Work instruction
Write the data out again in full, with no departure from the original.
*** Data extracts ***
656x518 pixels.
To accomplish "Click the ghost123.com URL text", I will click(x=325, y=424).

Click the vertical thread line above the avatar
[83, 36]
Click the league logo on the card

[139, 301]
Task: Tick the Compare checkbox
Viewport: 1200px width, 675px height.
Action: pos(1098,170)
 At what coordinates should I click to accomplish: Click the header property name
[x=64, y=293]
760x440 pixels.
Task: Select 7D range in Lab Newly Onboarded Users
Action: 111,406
*** End of Data extracts ***
Finished task
656x518 pixels.
To accomplish "Click the ghost123.com URL text", I will click(x=325, y=424).

Click the vertical thread line above the avatar
[83, 36]
Click the league logo on the card

[139, 301]
Task: Tick the Compare checkbox
Viewport: 1200px width, 675px height.
Action: pos(1098,170)
 At what coordinates should I click to accomplish: Click the header property name
[x=64, y=293]
760x440 pixels.
Task: Select 7D range in Lab Newly Onboarded Users
Action: 111,406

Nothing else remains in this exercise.